Materials provided -

--------------------------------

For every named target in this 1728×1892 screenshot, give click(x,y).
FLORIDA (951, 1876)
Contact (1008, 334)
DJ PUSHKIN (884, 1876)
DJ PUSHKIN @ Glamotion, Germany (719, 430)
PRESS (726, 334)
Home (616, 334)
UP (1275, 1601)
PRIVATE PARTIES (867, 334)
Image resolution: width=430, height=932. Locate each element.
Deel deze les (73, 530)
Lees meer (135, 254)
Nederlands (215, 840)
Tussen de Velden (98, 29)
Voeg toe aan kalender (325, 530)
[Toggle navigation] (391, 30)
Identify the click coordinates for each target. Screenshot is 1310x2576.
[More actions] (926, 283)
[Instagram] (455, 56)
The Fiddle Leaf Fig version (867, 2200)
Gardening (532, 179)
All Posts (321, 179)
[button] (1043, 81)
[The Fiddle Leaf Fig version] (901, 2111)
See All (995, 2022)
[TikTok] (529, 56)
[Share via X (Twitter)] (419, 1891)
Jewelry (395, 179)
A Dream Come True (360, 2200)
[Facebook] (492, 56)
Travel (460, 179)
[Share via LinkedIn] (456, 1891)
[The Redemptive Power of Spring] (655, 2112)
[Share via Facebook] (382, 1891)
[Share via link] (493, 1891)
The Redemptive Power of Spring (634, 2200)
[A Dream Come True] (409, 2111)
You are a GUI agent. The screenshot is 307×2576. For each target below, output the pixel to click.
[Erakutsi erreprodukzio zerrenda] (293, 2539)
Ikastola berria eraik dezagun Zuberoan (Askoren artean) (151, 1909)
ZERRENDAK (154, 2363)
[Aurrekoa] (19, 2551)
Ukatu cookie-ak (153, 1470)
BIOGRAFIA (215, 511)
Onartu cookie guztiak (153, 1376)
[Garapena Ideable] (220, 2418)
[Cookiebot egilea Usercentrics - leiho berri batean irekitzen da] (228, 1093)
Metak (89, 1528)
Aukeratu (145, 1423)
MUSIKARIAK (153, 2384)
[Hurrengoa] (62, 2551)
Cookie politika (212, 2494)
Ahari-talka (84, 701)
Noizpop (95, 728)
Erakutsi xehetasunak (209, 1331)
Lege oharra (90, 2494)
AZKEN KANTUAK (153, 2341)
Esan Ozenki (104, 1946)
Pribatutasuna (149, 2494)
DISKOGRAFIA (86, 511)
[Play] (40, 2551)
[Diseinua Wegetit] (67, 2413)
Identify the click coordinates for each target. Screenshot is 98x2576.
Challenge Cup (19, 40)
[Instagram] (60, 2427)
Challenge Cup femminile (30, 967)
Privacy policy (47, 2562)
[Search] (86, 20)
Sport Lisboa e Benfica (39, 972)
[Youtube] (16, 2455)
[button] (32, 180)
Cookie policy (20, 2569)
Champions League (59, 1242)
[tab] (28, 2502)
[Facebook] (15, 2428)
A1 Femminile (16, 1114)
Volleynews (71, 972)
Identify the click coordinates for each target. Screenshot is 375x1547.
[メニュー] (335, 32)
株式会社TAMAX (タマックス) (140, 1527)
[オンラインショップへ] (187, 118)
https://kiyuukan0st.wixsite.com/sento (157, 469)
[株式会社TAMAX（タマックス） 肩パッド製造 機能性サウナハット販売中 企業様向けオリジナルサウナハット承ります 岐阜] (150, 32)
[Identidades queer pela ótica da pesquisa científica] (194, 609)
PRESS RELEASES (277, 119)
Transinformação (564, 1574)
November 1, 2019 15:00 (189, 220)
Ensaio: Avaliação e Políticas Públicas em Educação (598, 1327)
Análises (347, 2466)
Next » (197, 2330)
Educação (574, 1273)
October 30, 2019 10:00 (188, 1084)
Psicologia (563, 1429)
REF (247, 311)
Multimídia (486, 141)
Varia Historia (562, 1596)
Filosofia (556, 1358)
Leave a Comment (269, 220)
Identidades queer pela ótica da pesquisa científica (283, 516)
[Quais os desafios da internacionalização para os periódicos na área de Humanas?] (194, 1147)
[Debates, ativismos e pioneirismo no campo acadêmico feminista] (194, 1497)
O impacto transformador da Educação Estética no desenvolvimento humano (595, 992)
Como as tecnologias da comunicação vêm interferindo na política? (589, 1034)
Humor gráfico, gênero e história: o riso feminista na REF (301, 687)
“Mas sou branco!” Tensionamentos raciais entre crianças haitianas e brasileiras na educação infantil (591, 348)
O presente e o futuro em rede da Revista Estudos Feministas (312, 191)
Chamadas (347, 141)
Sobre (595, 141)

--------------------------------

Task goal - Using the entries above, give again exactly the lines from the line holding "Onartu cookie guztiak (153, 1376)" through the line holding "Cookie policy (20, 2569)". Include both end lines and nothing else.

Task answer -
Onartu cookie guztiak (153, 1376)
[Garapena Ideable] (220, 2418)
[Cookiebot egilea Usercentrics - leiho berri batean irekitzen da] (228, 1093)
Metak (89, 1528)
Aukeratu (145, 1423)
MUSIKARIAK (153, 2384)
[Hurrengoa] (62, 2551)
Cookie politika (212, 2494)
Ahari-talka (84, 701)
Noizpop (95, 728)
Erakutsi xehetasunak (209, 1331)
Lege oharra (90, 2494)
AZKEN KANTUAK (153, 2341)
Esan Ozenki (104, 1946)
Pribatutasuna (149, 2494)
DISKOGRAFIA (86, 511)
[Play] (40, 2551)
[Diseinua Wegetit] (67, 2413)
Identify the click coordinates for each target. Screenshot is 98x2576.
Challenge Cup (19, 40)
[Instagram] (60, 2427)
Challenge Cup femminile (30, 967)
Privacy policy (47, 2562)
[Search] (86, 20)
Sport Lisboa e Benfica (39, 972)
[Youtube] (16, 2455)
[button] (32, 180)
Cookie policy (20, 2569)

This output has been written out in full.